Zoek enkel op titel
Home > Wat te doen in een noodgeval > Controlesysteem lage bandenspanning (TPMS) (type B)

Controlesysteem lage bandenspanning (TPMS) (type B) (indien van toepassing)

  1. Waarschuwingslampje lage bandenspanning / controlelampje storing TPMS

  2. TPMS SET-toets

  3. Waarschuwingslampje lage bandenspanning

    (Wordt op het LCD-display aangegeven)

  4. Waarschuwingslampje positie lage bandenspanning

Het TPMS monitort en vergelijkt de rolstraal en de rotatie-eigenschappen van elk wiel en elke band tijdens het rijden. Het onderzoekt ook of er een band met een veel te lage bandenspanning is.

U moet het systeem resetten door op de TPMS SET-knop te drukken volgens de procedure om zo de huidige bandenspanning op te slaan.

Daarna brandt het lampje voor lage bandenspanning als een of meer banden een te lage bandenspanning hebben en wordt een melding op het scherm weergegeven.

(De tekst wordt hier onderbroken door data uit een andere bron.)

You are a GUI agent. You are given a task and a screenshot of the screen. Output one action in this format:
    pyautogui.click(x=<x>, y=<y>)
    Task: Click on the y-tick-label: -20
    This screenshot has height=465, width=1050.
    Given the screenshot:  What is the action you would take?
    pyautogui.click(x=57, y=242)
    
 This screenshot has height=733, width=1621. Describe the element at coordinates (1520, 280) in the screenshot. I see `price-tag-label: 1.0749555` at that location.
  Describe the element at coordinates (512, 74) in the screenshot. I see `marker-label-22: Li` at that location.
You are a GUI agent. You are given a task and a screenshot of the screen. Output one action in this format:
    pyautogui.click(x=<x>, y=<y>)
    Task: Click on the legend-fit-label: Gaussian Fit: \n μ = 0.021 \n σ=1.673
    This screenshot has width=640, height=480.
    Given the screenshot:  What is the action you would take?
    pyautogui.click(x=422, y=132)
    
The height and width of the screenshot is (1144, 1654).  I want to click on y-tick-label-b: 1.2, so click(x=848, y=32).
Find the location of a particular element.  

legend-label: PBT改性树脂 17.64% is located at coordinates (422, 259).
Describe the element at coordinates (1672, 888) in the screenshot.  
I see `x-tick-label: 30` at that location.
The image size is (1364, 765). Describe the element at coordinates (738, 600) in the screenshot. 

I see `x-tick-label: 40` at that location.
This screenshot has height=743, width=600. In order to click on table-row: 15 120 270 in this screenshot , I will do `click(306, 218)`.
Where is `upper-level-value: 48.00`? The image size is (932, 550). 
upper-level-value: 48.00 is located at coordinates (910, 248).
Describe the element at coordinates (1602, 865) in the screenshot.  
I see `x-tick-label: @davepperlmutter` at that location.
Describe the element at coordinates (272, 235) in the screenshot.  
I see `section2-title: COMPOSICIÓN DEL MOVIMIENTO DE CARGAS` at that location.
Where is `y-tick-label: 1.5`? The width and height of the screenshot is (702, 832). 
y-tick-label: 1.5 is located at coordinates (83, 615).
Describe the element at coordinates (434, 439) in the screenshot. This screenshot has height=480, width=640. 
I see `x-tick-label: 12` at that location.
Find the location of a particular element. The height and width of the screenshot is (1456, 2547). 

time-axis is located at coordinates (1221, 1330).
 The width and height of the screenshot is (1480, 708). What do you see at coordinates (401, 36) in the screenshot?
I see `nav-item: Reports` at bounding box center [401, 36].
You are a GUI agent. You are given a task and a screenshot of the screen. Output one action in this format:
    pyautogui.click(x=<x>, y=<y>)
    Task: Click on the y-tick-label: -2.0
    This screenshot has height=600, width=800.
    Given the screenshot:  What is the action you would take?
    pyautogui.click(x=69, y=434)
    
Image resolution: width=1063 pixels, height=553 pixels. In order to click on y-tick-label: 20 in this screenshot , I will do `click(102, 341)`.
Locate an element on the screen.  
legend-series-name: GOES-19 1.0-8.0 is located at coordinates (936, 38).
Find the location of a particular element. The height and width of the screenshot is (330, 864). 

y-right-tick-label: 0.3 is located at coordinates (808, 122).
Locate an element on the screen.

Ook als er een probleem is met het TPMS, gaat het controlelampje storing TPMS branden.

Indien de condities van het voertuig naar behoren zijn, kan TPMS één positie van een lagedrukband aangeven. Zelfs als TPMS maar één bandenpositie aangeeft, moet u de spanning van alle banden controleren en deze aanpassen aan de aanbevolen bandenspanning.